MALEINSPIRE.id – Kasus hukum Harry Maguire kembali memanas setelah Mahkamah Agung Yunani resmi menjatuhkan hukuman percobaan selama 15 bulan kepada bek tengah Manchester United tersebut pada Rabu (4/3/2026).
Putusan ini berkaitan dengan insiden perkelahian yang melibatkan petugas kepolisian di Pulau Mykonos, Yunani, yang terjadi pada Agustus 2020 silam.
Meski vonis telah dijatuhkan, pemain berusia 33 tahun tersebut dikabarkan tetap teguh pada pendiriannya dan berencana untuk mengajukan banding guna membuktikan ketidakbersalahannya.
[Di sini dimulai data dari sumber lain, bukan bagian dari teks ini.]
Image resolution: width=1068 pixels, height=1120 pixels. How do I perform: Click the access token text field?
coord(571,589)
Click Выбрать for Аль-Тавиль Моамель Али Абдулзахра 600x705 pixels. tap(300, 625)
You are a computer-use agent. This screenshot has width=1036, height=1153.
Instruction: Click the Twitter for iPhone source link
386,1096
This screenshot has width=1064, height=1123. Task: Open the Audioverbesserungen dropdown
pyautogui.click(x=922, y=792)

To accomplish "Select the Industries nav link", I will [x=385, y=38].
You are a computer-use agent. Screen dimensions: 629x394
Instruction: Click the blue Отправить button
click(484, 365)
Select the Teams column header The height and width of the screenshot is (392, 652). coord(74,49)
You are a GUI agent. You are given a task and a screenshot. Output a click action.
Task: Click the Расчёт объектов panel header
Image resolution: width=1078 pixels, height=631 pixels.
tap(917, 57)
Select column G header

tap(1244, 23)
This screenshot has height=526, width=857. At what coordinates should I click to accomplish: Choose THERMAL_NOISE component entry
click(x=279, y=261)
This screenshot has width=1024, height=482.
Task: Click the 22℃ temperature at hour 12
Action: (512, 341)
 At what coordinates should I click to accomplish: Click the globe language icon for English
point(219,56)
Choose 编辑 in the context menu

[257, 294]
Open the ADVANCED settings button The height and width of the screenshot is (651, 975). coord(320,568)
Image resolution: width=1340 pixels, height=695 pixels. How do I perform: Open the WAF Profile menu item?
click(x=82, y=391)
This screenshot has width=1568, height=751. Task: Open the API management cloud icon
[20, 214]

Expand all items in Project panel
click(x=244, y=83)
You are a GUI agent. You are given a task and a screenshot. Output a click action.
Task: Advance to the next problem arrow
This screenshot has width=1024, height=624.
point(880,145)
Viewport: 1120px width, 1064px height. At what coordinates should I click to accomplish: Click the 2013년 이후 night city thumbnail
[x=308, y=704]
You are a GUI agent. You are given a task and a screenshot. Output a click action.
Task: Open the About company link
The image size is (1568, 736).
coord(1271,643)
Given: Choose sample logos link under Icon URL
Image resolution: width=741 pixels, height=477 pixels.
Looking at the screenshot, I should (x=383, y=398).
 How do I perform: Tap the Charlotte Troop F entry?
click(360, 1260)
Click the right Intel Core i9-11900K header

Kronologi dan Putusan dalam Kasus Hukum Harry Maguire
Persidangan yang berlangsung di Pulau Syros ini merupakan kelanjutan dari dinamika hukum panjang yang telah tertunda beberapa kali.
Kasus hukum Harry Maguire ini mencakup sejumlah tuduhan serius, di antaranya menyebabkan luka fisik ringan, penghinaan terhadap petugas polisi, percobaan penyuapan, serta tindakan kekerasan yang melanggar hukum.
Awalnya, pada tahun 2020, Maguire dijatuhi hukuman 21 bulan. Namun, setelah melalui proses banding pertama, putusan tersebut kini disesuaikan menjadi 15 bulan penjara dengan masa percobaan selama tiga tahun.
Pihak pengacara penggugat kini mendesak Manchester United dan Asosiasi Sepak Bola Inggris (FA) untuk mengambil langkah tegas dan memberikan sanksi internal kepada sang pemain sebagai bentuk pertanggungjawaban moral.
Pembelaan Diri dan Dampak Terhadap Karier Internasional

Sepanjang proses hukum berjalan, Harry Maguire secara konsisten membantah semua tuduhan yang diarahkan kepadanya.
Ia mengklaim bahwa dirinya beserta keluarga dan teman-temannya adalah korban dalam insiden tersebut.
Maguire bahkan sempat menyatakan dalam sebuah wawancara bahwa ia merasa nyawanya terancam saat kejadian berlangsung.
Upaya penyelesaian di luar pengadilan melalui tawaran finansial pun berkali-kali ditolak oleh pihak Maguire karena ia berkomitmen untuk membersihkan namanya di jalur hukum.
Meskipun vonis ini menjadi sorotan tajam, karier profesional Maguire tampaknya belum terganggu secara langsung. Berikut adalah poin-poin penting terkait status sang pemain saat ini:
- Mobilitas Internasional: Tidak ada pembatasan perjalanan yang diberlakukan, sehingga ia tetap memenuhi syarat untuk memperkuat Timnas Inggris di ajang Piala Dunia 2026 mendatang.
-
Proses Banding: Dengan mengajukan banding ke pengadilan yang lebih tinggi, putusan terbaru ini secara teknis akan dibatalkan hingga persidangan berikutnya digelar.
Kontroversi Sikap dan Desakan Permintaan Maaf
Di sisi lain, Ioannis Paradissis, pengacara yang mewakili petugas kepolisian Yunani, menyatakan kekecewaannya terhadap sikap Maguire.
Ia menuduh mantan kapten Manchester United tersebut menunjukkan kesombongan karena tidak pernah menyampaikan permintaan maaf secara resmi kepada para petugas yang terlibat.
Pihak kepolisian berharap adanya isyarat penghormatan dasar sebagai penutup dari insiden yang telah berlarut-larut selama hampir enam tahun ini.